→ Requirements
Copy out word for word the part of the listing that opens with the line containing "option label text" and runs through the end of the listing. Leave the pictures out of your copy.
+===+
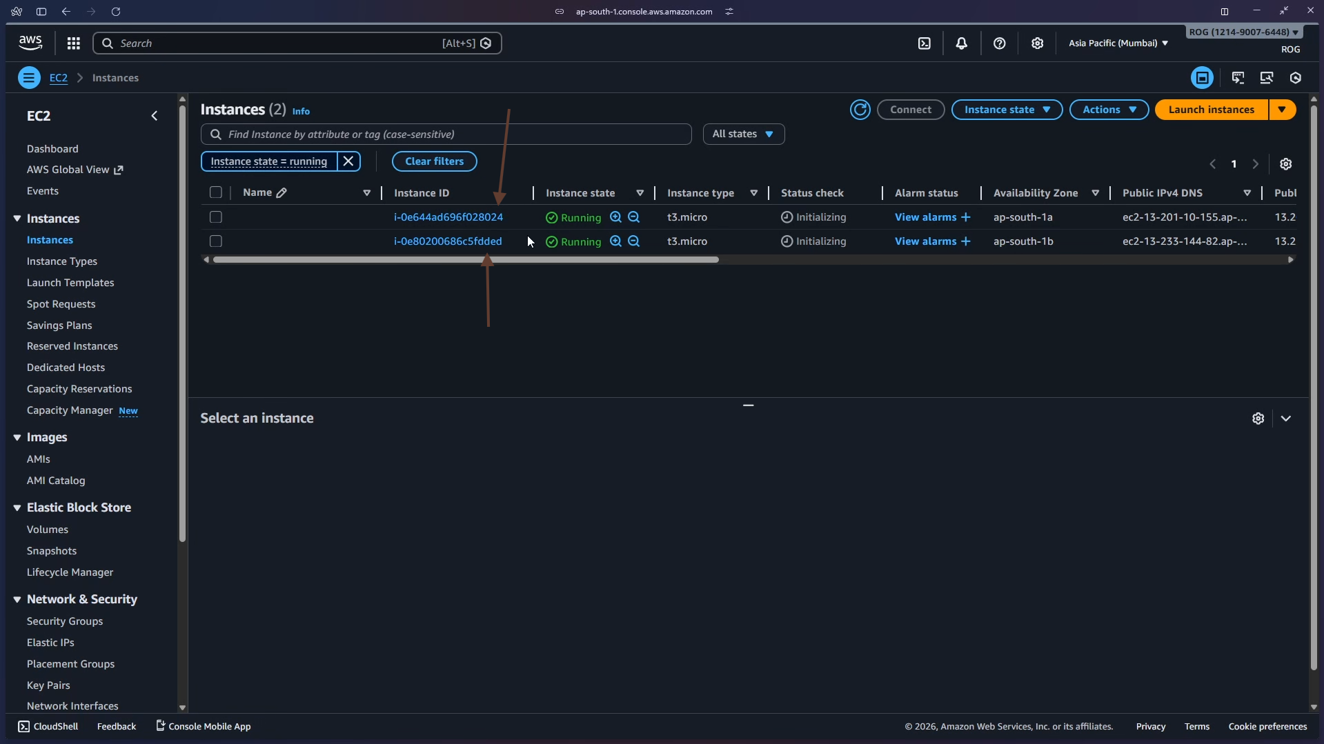Viewport: 1324px width, 744px height.
Task: Refresh the instances list
Action: 860,109
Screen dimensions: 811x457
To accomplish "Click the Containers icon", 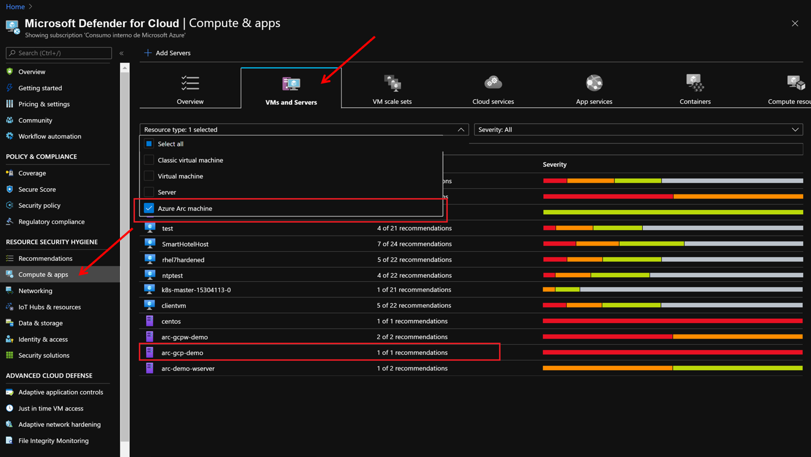I will pyautogui.click(x=694, y=83).
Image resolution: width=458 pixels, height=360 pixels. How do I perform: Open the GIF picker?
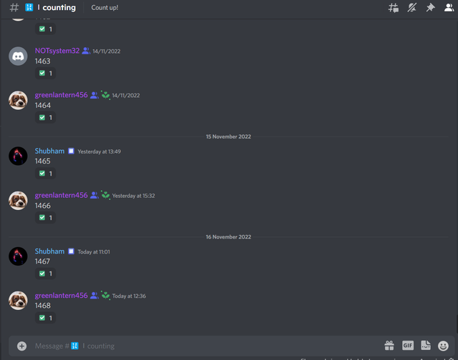point(408,346)
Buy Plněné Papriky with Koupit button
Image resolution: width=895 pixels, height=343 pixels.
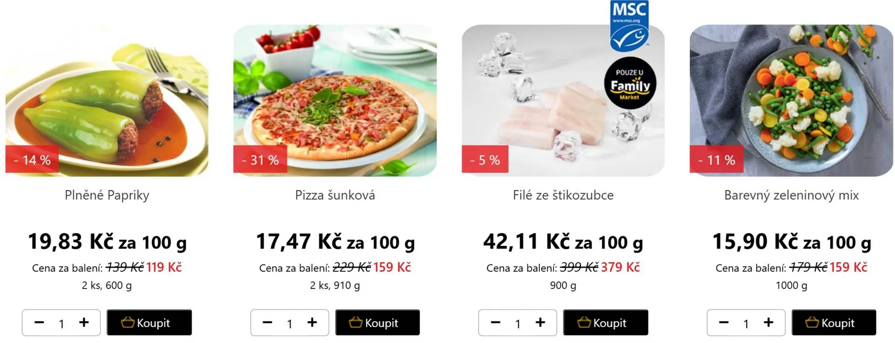[x=149, y=323]
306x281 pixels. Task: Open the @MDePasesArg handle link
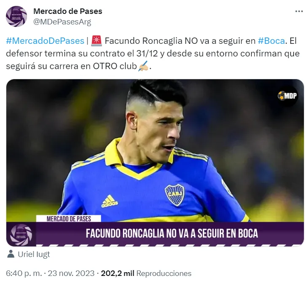pos(62,22)
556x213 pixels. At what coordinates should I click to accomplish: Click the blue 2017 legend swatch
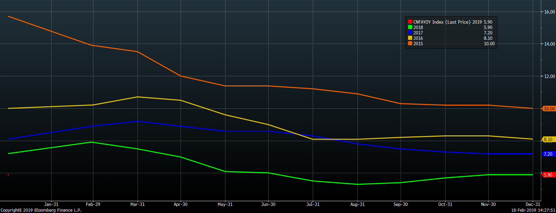click(410, 33)
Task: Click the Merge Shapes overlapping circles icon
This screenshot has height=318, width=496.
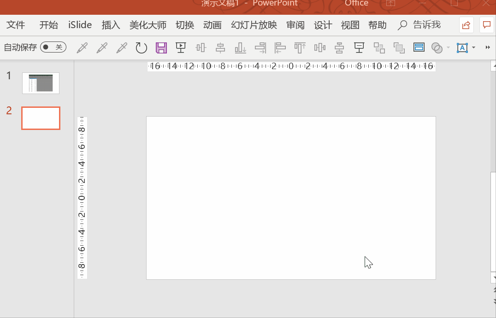Action: point(437,48)
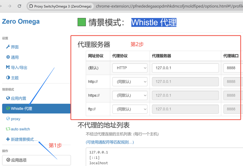243x166 pixels.
Task: Expand the http:// protocol dropdown showing 同默认
Action: point(130,81)
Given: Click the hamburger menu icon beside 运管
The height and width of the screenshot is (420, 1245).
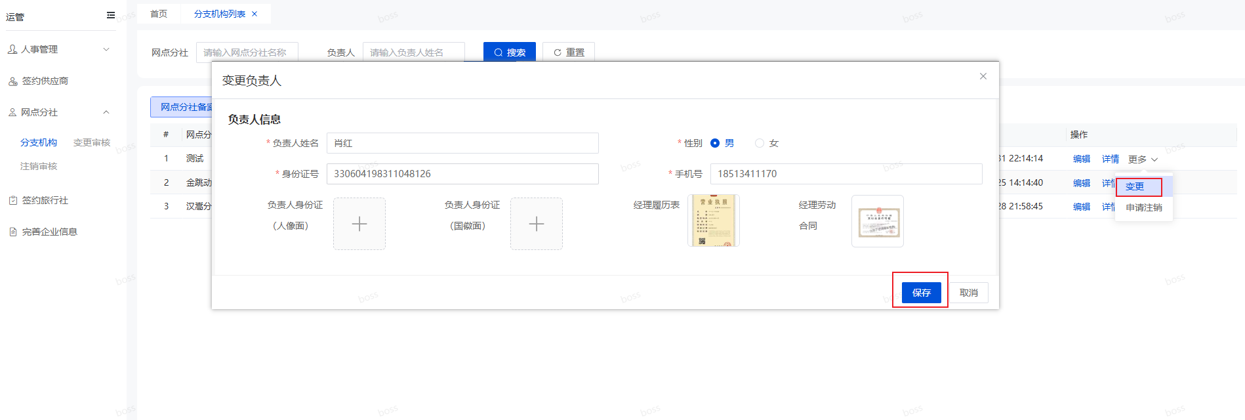Looking at the screenshot, I should pos(111,15).
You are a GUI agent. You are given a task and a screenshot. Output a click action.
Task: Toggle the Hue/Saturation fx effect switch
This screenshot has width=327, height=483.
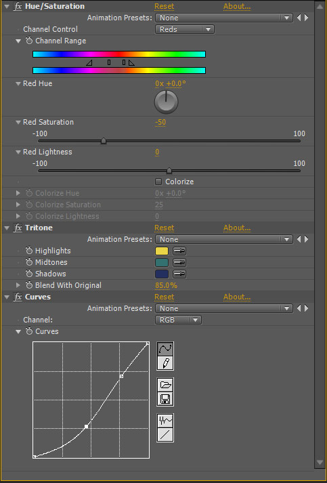point(18,7)
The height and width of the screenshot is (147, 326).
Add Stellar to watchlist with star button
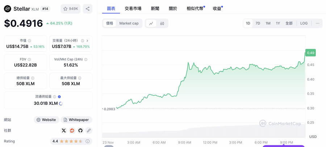71,9
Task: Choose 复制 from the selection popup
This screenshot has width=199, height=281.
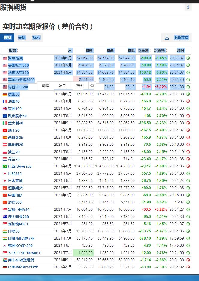Action: [63, 85]
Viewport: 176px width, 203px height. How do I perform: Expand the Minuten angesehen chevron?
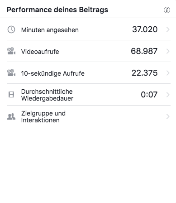[168, 29]
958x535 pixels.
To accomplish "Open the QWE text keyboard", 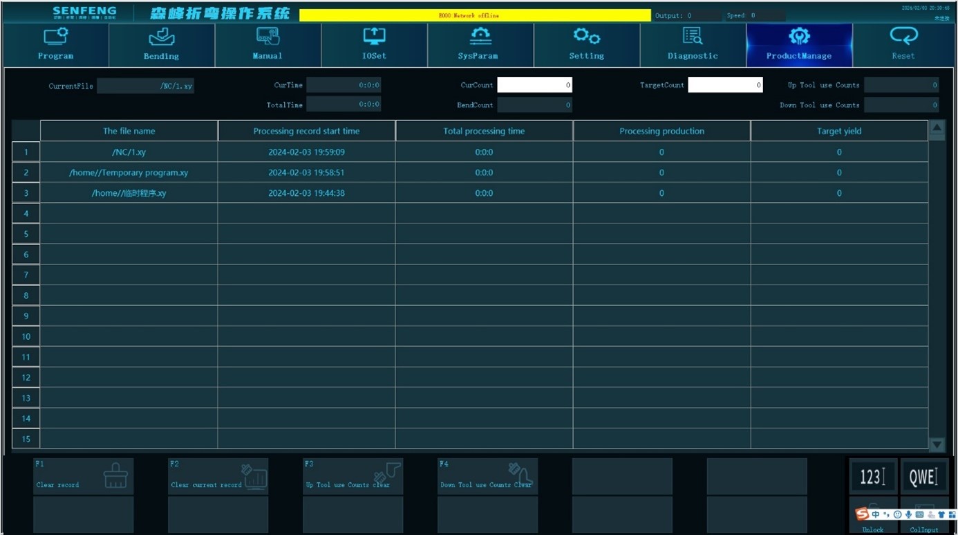I will point(923,476).
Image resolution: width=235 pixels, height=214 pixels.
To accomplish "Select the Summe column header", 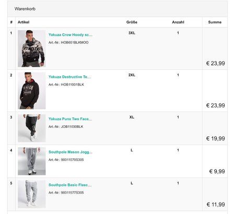I will (x=215, y=22).
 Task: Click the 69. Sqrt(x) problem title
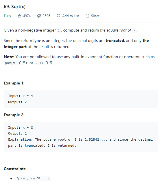15,7
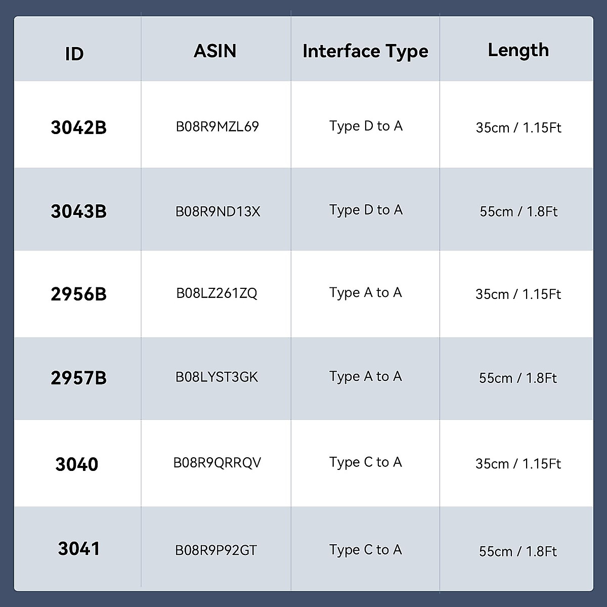Click the ASIN column header
Image resolution: width=607 pixels, height=607 pixels.
(215, 51)
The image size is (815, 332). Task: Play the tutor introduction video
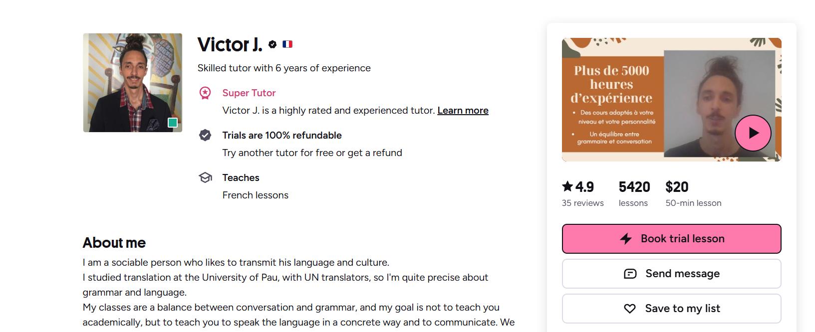point(753,133)
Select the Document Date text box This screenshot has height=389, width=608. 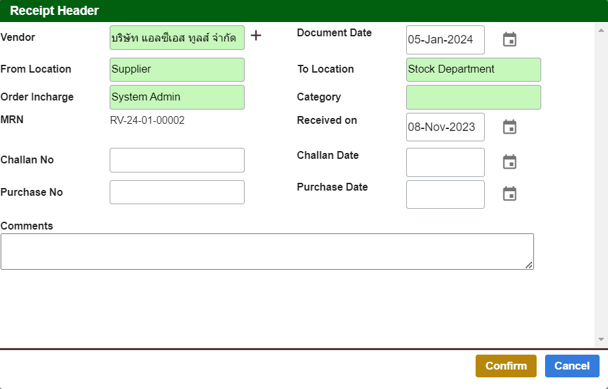pyautogui.click(x=445, y=40)
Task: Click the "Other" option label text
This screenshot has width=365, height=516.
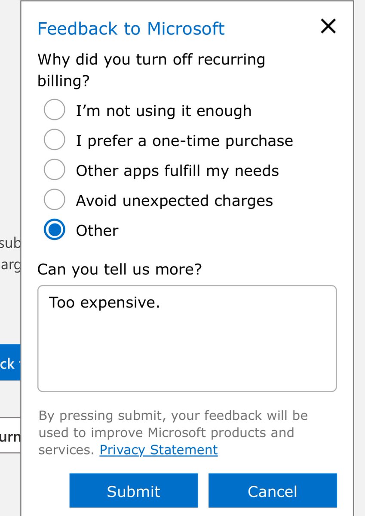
+===+
→ Complete answer
Task: Click the "Other" option label text
This screenshot has width=365, height=516.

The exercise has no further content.